┌──
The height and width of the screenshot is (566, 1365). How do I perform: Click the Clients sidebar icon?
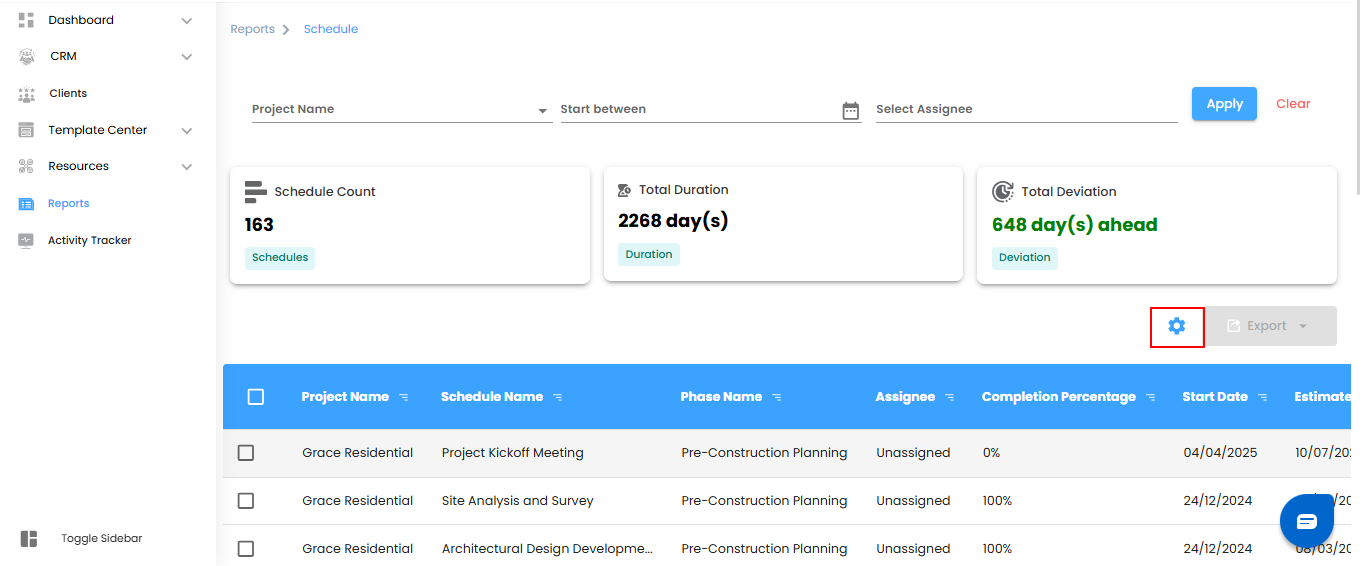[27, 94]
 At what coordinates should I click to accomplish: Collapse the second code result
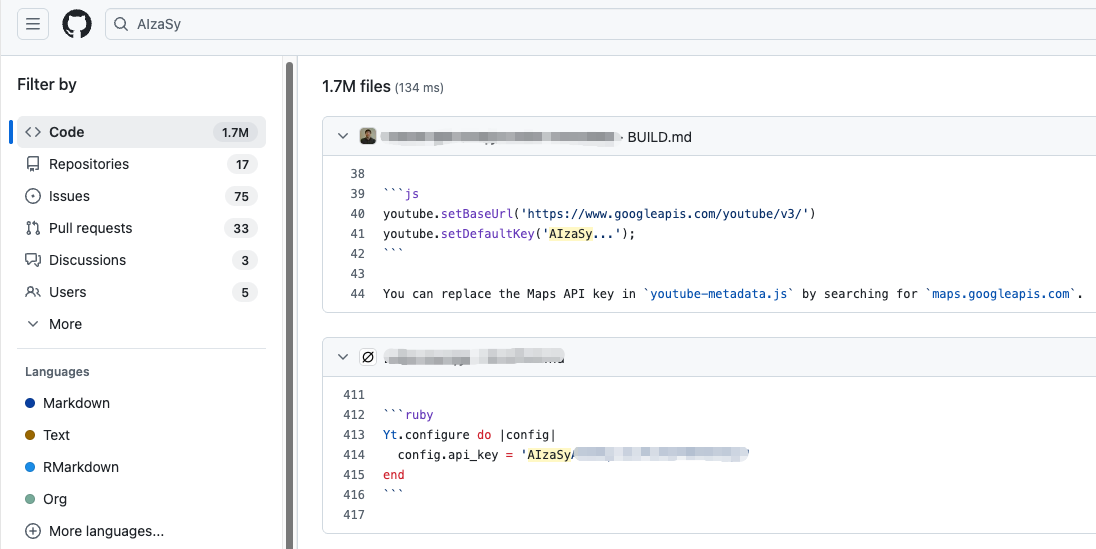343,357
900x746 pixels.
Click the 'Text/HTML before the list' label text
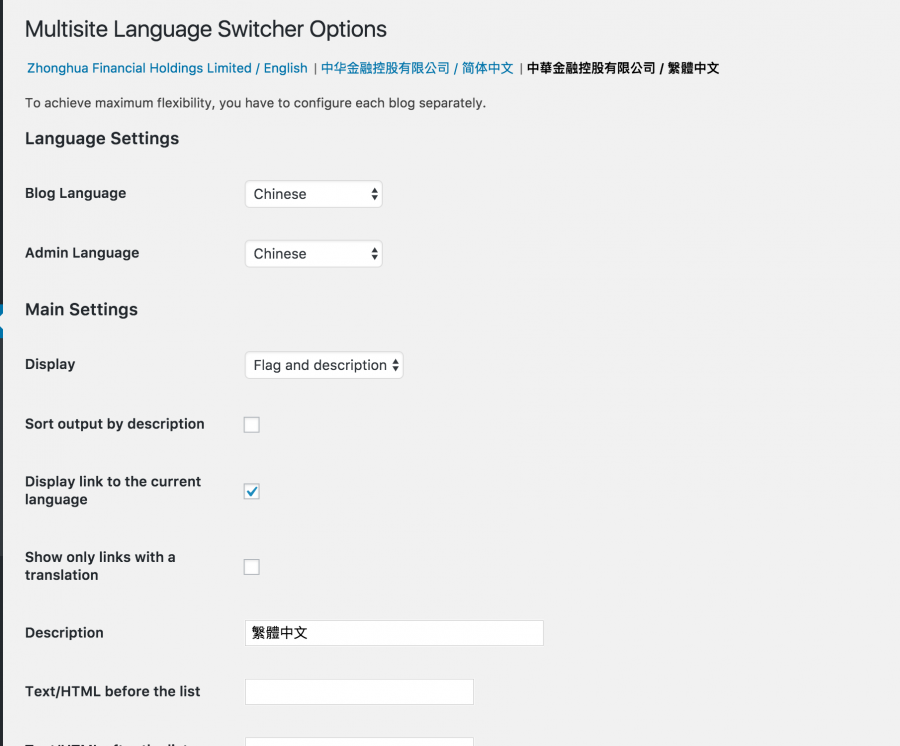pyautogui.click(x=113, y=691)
└──
What needs to be done
Print the records above verbatim, pictures excluded.

Result for this exercise
The height and width of the screenshot is (566, 1365). How do I perform: Click the Clients sidebar icon?
[27, 94]
 At what coordinates should I click to accomplish: Collapse the second code result
343,357
900x746 pixels.
Click the 'Text/HTML before the list' label text
pyautogui.click(x=113, y=691)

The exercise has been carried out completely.